Ce n'est pas le moindre paradoxe qu'une communauté orthodoxe, Agoudas hakehilos, ait fait appel à Hector Guimard, un des architectes les plus modernes de son temps, pour construire une synagogue dans le Marais. On s'interrogera sur cette rencontre qu'on explique trop aisément par la judéité de l'épouse de l'architecte… Car la technique constructive et les options esthétiques de l'Art nouveau, éloignée des modèles consistoriaux, s'avèrent ne pas s'opposer aux valeurs du judaïsme orthodoxe, ni à son projet de transmission d'une identité spécifique.
Dominique Jarassé, professeur émérite d'histoire de l'art, université Bordeaux Montaigne
L’association Agoudas Hakehilos (signifiant "Union des Communautés") réunit neuf sociétés d’israélites orthodoxes originaires de l’est, en particulier de Russie. Ayant du mal à s’intégrer au sein du Consistoire et encouragée à créer leur propre communauté après la loi de 1905 sur la séparation des Églises et de l’État, l’association achète une parcelle longue et étroite en 1911 dans le Marais. Son président Joseph Landau est alors le principal initiateur et financeur de l’entreprise. Sur cet emplacement très contraint, Guimard va concevoir la synagogue comme une œuvre totale, concevant une structure à deux étages de tribunes et dessinant jusqu’aux moindres détails du décor végétal et du mobilier (bancs et luminaires). L'ondulation de la façade extérieure rappelle les rouleaux de la Torah et les fenêtres de cette même façade, les tables de la Loi. À l'intérieur, garde-corps et rampes d’escalier sont des modèles issus du catalogue datant de 1907 qu’il a lui-même réalisé avec les fonderies de Saint-Dizier.
Guimard a respecté toutes les règles orthodoxes concernant le Amoud (pupitre avancé), la Bima (plate-forme centrale) et le Aron (Armoire des Rouleaux de la Torah).

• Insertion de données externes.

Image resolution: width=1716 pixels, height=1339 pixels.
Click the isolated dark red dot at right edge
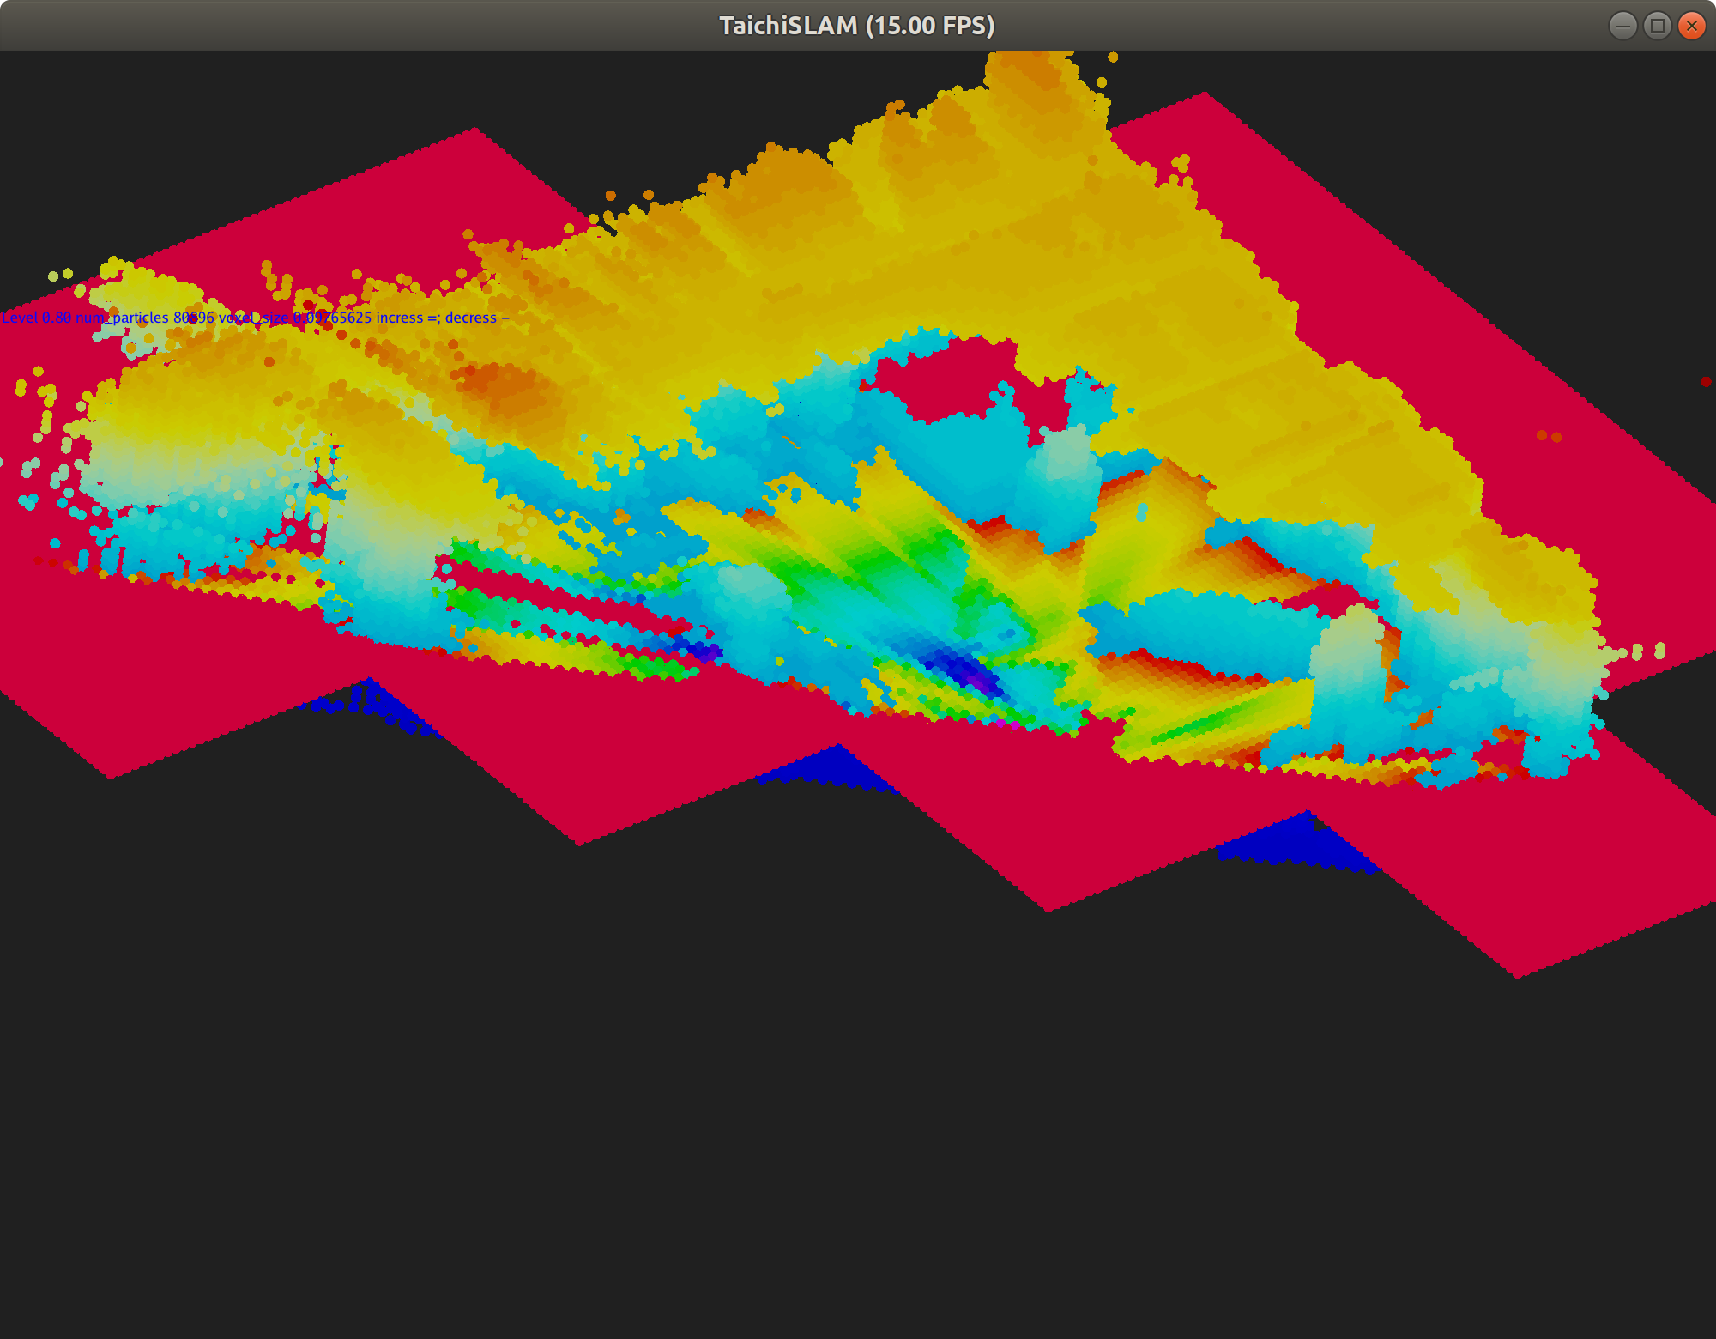pos(1706,381)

En fonction dès octobre 1913, la synagogue n’a jamais fermé, malgré des dommages importants suite à une explosion au gaz en 1934 ayant entraîné quelques modifications de la façade et un attentat en 1941 sans conséquences. Elle a connu quelques restaurations au cours du temps et des modifications, dont la plus regrettable est la construction d’une salle d’étude au-dessus de l’édifice en 1989, entraînant l’obstruction des verrières zénithales l’éclairant de manière naturelle.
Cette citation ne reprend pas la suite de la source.